Hinsichtlich der Gesamtgröße gehe es nicht um die bloße Schülerzahl, entscheidend für das Erleben der Kinder sei vielmehr die Ausgestaltung der Klassenräume. Und hier setze die Schullandschaft in der Grundschule auf kleine Einheiten aus jeweils drei Klassenräumen mit eigenen Garderoben und Toiletten. Man schaffe sozusagen eine kleine Schule in der Schule, behalte aber alle Synergie-Effekte eines großen, gemeinsamen Gebäudekomplexes.
Professor Schirmer gestand der Bürgerinitiative zwar zu, dass die Idee einer kleinen Schule in der Ortsmitte durchaus Charme habe, weshalb der Standort in der Ortsmitte, wie er sagte, „zwar schön wäre, aber gut für Endorf wäre er nicht“. In der Stadtplanung müssten einfach Fakten von generalisiert formulierten Wunschzielen getrennt werden. Genau diese Faktentreue aber, so bemängelte er an dem Abend, habe ihm bei Vortrag der Bürgerinitiative gefehlt.

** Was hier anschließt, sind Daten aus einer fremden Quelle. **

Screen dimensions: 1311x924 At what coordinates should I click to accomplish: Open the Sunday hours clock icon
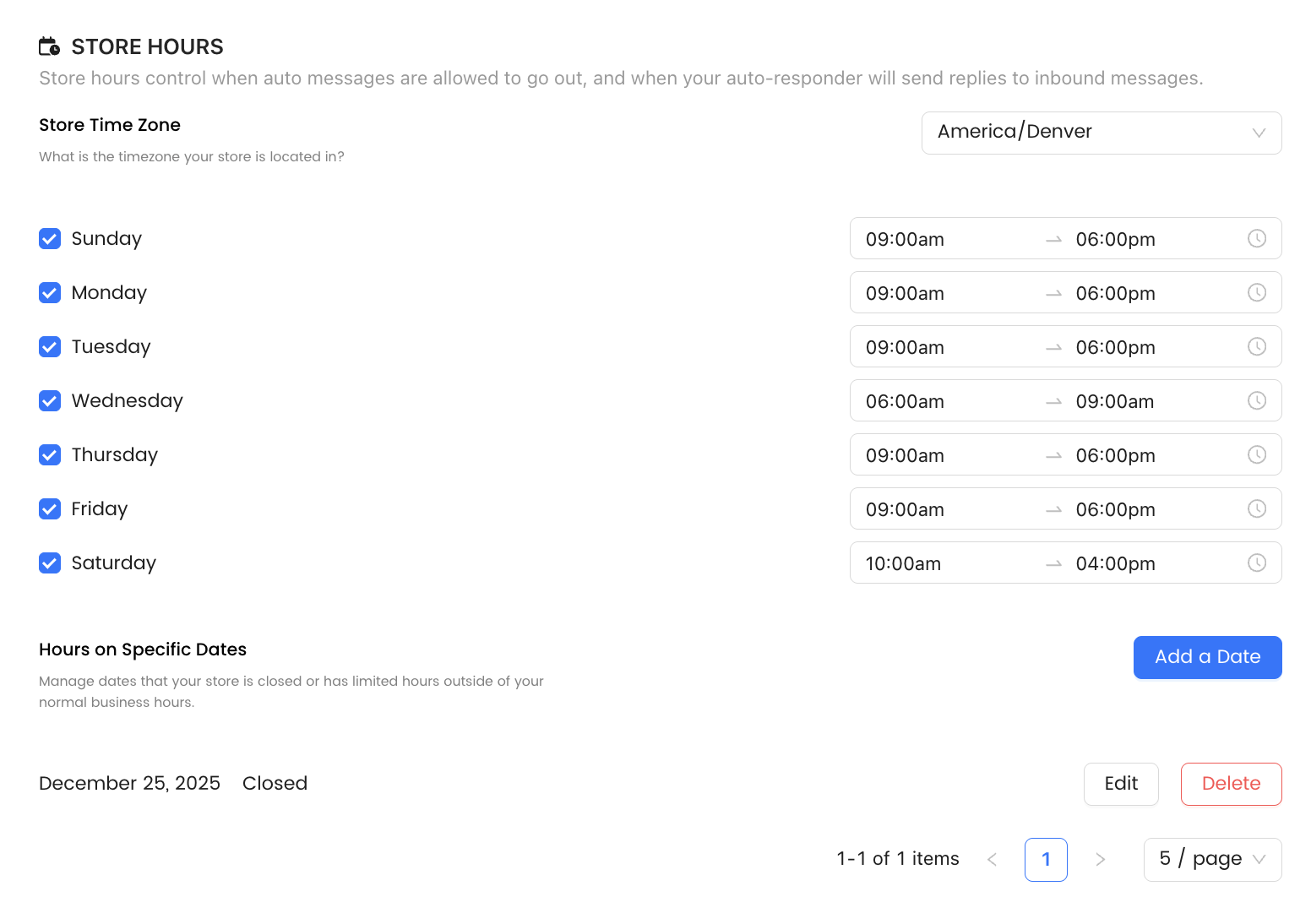1257,238
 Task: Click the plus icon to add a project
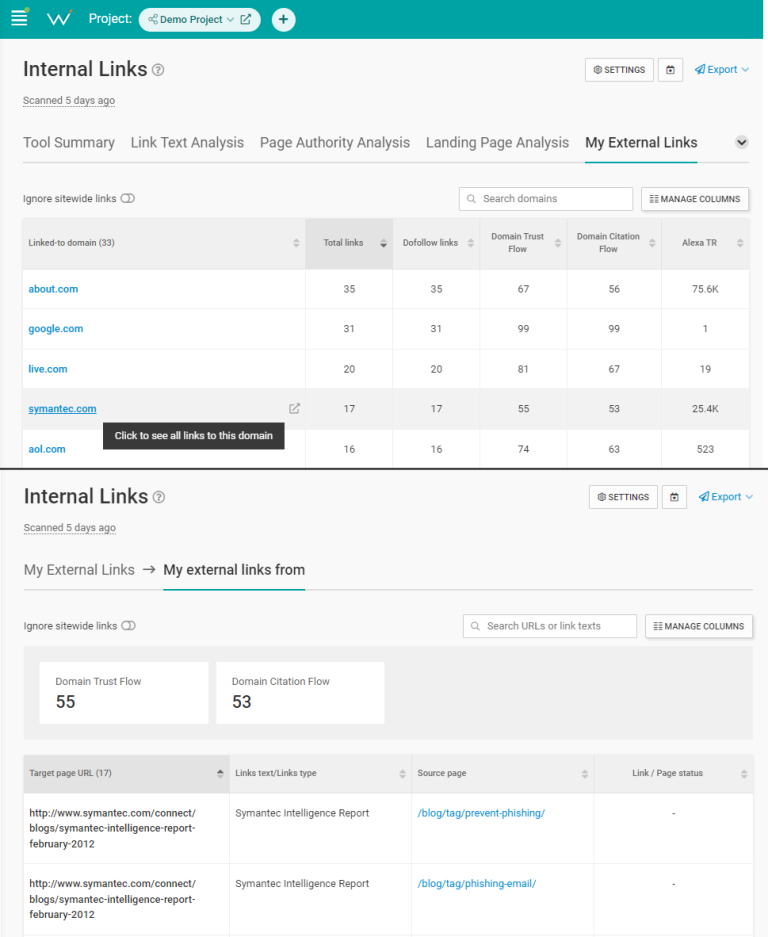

Natürlich kam bei der Veranstaltung auch das Thema Schulwegsicherheit zur Sprache, war es doch mit ein Auslöser für das Bürgerbegehren gewesen. Staber ging hier nicht ins Detail, bemängelte aber vor allem, dass die kleinen Grundschulkinder ihren Schulweg mit Älteren teilen müssten, was zu Konflikten führen könnte. Dem widersprach vehement Gemeinderat Alois Loferer (CSU), der sich dagegen verwahrte, die Mittelschulschüler pauschal in Verruf zu bringen: „Das sind keine Bullies, das sind ganz normale Schüler und ebenfalls unsere Kinder“ sagte er.

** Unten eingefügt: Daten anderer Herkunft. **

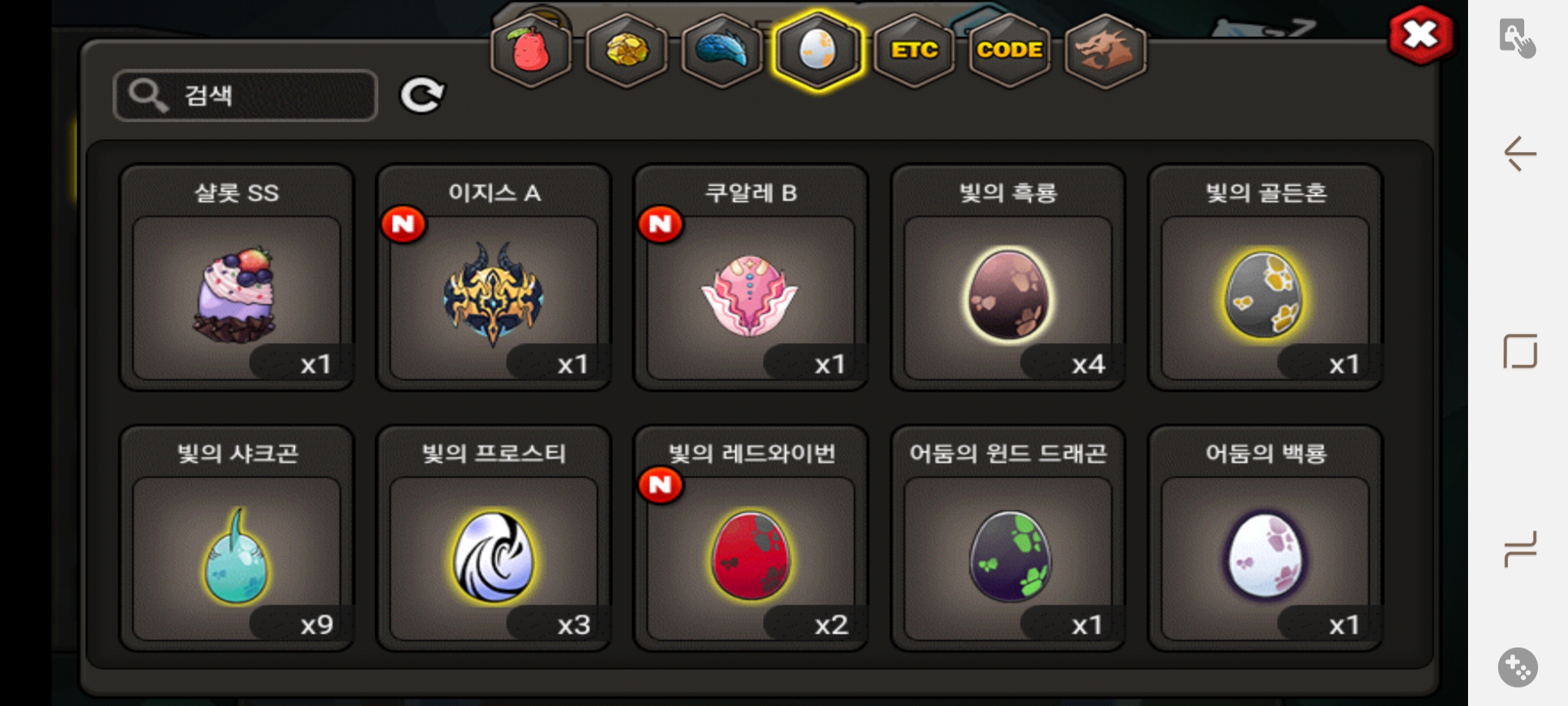Select the 이지스 A shield item

pyautogui.click(x=494, y=277)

Ausführlich auf die Schulwegsicherheit ging der Geschäftsleiter der Gemeinde, Martin Mühlnickel ein. Das Problem bei dem Thema sei, „dass Schulweg letztlich überall ist“, weswegen die Schulwegsicherung eine Aufgabe sei, die einfach Zeit brauche. Das Konzept der Gemeinde sei dabei, zunächst bei den neuralgischen Punkten anzufangen und sich dann immer weiter vorzuarbeiten.

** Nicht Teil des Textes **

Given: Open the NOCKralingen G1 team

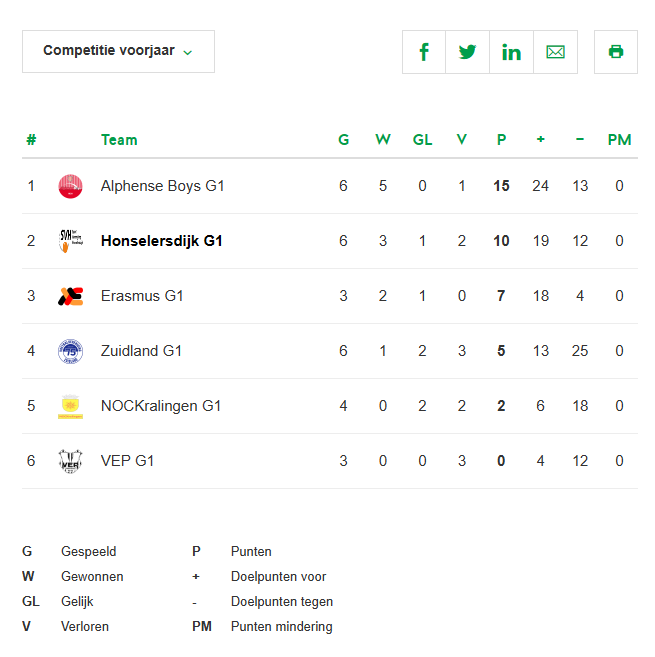Looking at the screenshot, I should (160, 406).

Dass der Schulweg aber bis zum Bauabschluss der Schullandschaft – sollte es dazu kommen – als sicher eingestuft werden könne, das sei ein Anspruch, an dem sich die Gemeinde messen lassen werde, so Mühlnickel. Man arbeite kontinuierlich daran und erste Schritte seien auch schon in die Wege geleitet, etwa die Verlängerung der Ampelphase an der Kreuzung beim Endorfer Hof; hier werde der Fußweg auch noch durch Absperreinrichtungen von der Straße getrennt. Andere Vorhaben stünden unmittelbar bevor: Bei der Kreuzung Wasserburger/Landinger Straße werde der Fußweg in Zukunft geradlinig an der Bahn entlang bis zu einem sicheren Übergang weitergeführt, die unsichere Querung im Bereich der Kreuzung entfalle damit.